» MATERIAL FOR THE TASK
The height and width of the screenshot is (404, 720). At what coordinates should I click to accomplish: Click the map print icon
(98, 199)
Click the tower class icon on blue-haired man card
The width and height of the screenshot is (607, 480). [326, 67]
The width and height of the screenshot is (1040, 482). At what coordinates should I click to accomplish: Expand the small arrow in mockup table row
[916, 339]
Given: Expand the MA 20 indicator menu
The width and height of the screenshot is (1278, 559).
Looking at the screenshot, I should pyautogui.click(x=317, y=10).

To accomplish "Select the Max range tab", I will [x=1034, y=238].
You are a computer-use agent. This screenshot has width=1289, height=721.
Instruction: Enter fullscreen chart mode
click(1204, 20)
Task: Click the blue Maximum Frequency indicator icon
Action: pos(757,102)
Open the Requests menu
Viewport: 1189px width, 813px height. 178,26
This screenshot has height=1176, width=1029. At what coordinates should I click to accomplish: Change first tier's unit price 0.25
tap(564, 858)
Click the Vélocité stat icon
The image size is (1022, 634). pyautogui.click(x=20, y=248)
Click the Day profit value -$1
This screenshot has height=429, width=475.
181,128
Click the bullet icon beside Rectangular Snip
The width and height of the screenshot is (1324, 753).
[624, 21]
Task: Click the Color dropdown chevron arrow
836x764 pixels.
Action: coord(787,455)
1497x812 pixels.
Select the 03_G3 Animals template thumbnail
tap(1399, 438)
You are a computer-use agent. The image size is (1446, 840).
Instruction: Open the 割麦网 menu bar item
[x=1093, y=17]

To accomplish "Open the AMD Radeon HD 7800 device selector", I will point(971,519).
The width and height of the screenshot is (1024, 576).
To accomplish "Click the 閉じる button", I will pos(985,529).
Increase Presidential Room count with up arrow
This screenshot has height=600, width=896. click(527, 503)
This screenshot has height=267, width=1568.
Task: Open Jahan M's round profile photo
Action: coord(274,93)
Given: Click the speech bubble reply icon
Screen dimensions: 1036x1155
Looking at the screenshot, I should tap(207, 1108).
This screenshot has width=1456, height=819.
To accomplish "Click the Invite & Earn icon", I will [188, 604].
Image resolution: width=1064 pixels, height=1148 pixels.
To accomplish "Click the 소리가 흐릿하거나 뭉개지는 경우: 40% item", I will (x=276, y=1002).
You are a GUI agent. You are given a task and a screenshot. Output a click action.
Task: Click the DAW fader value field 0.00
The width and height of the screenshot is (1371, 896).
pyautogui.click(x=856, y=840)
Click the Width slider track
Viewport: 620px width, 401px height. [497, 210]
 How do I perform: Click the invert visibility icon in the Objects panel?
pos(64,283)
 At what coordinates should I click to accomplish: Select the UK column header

» TASK
Rewrite the part of the material that opens with the line containing "Given: Click the speech bubble reply icon" and closes at the end of the material, replacing "icon" with "button" and leaving everything else unchanged.

» RIGHT ANSWER
Given: Click the speech bubble reply button
Screen dimensions: 1036x1155
Looking at the screenshot, I should tap(207, 1108).
This screenshot has width=1456, height=819.
To accomplish "Click the Invite & Earn button", I will [188, 604].
Image resolution: width=1064 pixels, height=1148 pixels.
To accomplish "Click the 소리가 흐릿하거나 뭉개지는 경우: 40% item", I will (x=276, y=1002).
You are a GUI agent. You are given a task and a screenshot. Output a click action.
Task: Click the DAW fader value field 0.00
The width and height of the screenshot is (1371, 896).
pyautogui.click(x=856, y=840)
Click the Width slider track
Viewport: 620px width, 401px height. [497, 210]
 How do I perform: Click the invert visibility button in the Objects panel?
pos(64,283)
 At what coordinates should I click to accomplish: Select the UK column header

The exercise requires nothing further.